• [Problem details]
Report the count of lines in the records that contain "Plano", without any added text.

• [Task data]
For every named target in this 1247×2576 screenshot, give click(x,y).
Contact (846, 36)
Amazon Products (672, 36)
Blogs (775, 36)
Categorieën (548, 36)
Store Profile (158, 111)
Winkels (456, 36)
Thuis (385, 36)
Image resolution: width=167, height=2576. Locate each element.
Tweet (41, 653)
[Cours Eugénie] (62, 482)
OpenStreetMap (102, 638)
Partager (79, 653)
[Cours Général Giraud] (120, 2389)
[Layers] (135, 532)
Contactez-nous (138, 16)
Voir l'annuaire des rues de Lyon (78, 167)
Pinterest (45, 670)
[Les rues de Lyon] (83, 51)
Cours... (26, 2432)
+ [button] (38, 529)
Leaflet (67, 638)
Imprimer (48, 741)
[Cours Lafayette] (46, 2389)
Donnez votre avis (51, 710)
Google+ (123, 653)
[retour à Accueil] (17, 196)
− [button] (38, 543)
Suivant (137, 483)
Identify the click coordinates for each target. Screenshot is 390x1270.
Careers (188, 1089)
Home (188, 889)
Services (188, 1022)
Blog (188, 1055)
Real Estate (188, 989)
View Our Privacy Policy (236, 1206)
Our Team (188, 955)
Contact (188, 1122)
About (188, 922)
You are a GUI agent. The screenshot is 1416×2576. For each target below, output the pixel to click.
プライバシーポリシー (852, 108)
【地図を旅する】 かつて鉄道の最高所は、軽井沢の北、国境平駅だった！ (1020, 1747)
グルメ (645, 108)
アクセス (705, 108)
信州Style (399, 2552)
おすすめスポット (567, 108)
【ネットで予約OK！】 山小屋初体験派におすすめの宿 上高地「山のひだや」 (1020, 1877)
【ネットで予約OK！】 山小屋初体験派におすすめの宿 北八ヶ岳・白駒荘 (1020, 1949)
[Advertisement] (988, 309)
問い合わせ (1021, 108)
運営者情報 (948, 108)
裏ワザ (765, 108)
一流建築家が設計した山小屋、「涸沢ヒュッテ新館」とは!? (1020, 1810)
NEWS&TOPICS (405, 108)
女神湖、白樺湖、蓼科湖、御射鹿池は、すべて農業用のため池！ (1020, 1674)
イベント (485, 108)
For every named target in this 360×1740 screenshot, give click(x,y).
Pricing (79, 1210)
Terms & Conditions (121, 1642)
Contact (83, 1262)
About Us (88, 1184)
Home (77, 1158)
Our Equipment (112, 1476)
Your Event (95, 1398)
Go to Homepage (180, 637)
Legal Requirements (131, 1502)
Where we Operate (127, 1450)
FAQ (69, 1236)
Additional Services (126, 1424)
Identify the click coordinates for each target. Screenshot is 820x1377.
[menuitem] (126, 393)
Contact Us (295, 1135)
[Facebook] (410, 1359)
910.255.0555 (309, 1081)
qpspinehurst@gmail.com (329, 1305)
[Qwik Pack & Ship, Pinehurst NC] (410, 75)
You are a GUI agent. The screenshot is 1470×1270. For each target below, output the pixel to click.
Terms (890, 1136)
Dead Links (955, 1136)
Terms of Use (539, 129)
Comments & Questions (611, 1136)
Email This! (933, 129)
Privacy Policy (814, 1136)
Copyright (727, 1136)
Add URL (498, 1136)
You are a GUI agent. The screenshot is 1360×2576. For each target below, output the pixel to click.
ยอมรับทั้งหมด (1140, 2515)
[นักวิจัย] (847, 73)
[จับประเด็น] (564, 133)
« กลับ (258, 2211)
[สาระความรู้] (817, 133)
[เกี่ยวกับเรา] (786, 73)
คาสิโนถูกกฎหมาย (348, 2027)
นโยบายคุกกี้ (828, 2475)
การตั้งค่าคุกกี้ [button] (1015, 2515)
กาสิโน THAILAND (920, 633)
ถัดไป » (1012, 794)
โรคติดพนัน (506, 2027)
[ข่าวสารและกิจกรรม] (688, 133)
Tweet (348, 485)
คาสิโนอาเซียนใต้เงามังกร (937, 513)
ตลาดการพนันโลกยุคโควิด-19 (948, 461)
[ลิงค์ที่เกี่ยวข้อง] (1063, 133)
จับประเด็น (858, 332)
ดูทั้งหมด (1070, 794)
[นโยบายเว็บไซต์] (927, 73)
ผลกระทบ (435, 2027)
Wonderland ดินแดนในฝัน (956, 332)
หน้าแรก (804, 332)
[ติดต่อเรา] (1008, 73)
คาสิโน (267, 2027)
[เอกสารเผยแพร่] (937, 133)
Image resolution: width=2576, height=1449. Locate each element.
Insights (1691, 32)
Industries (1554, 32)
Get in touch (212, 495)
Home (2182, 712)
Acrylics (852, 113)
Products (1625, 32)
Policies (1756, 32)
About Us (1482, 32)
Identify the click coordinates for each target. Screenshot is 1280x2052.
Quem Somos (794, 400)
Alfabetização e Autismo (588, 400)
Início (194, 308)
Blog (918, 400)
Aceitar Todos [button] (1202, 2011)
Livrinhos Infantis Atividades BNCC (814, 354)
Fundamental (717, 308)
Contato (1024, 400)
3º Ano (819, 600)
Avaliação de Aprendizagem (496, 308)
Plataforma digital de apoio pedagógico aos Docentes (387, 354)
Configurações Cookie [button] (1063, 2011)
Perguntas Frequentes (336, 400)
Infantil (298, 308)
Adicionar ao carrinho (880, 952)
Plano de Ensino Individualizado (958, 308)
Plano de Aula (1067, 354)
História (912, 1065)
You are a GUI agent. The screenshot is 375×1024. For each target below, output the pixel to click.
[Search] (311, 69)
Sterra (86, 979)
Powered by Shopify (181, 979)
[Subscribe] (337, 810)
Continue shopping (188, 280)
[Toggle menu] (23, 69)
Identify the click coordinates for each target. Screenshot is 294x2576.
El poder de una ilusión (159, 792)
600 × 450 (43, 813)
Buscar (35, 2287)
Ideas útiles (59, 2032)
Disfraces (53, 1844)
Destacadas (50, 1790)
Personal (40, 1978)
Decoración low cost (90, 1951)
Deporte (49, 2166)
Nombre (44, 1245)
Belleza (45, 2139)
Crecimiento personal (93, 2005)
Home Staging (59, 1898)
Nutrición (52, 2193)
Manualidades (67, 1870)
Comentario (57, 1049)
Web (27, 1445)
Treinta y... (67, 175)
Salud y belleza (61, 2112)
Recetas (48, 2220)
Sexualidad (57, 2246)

• [Response]
2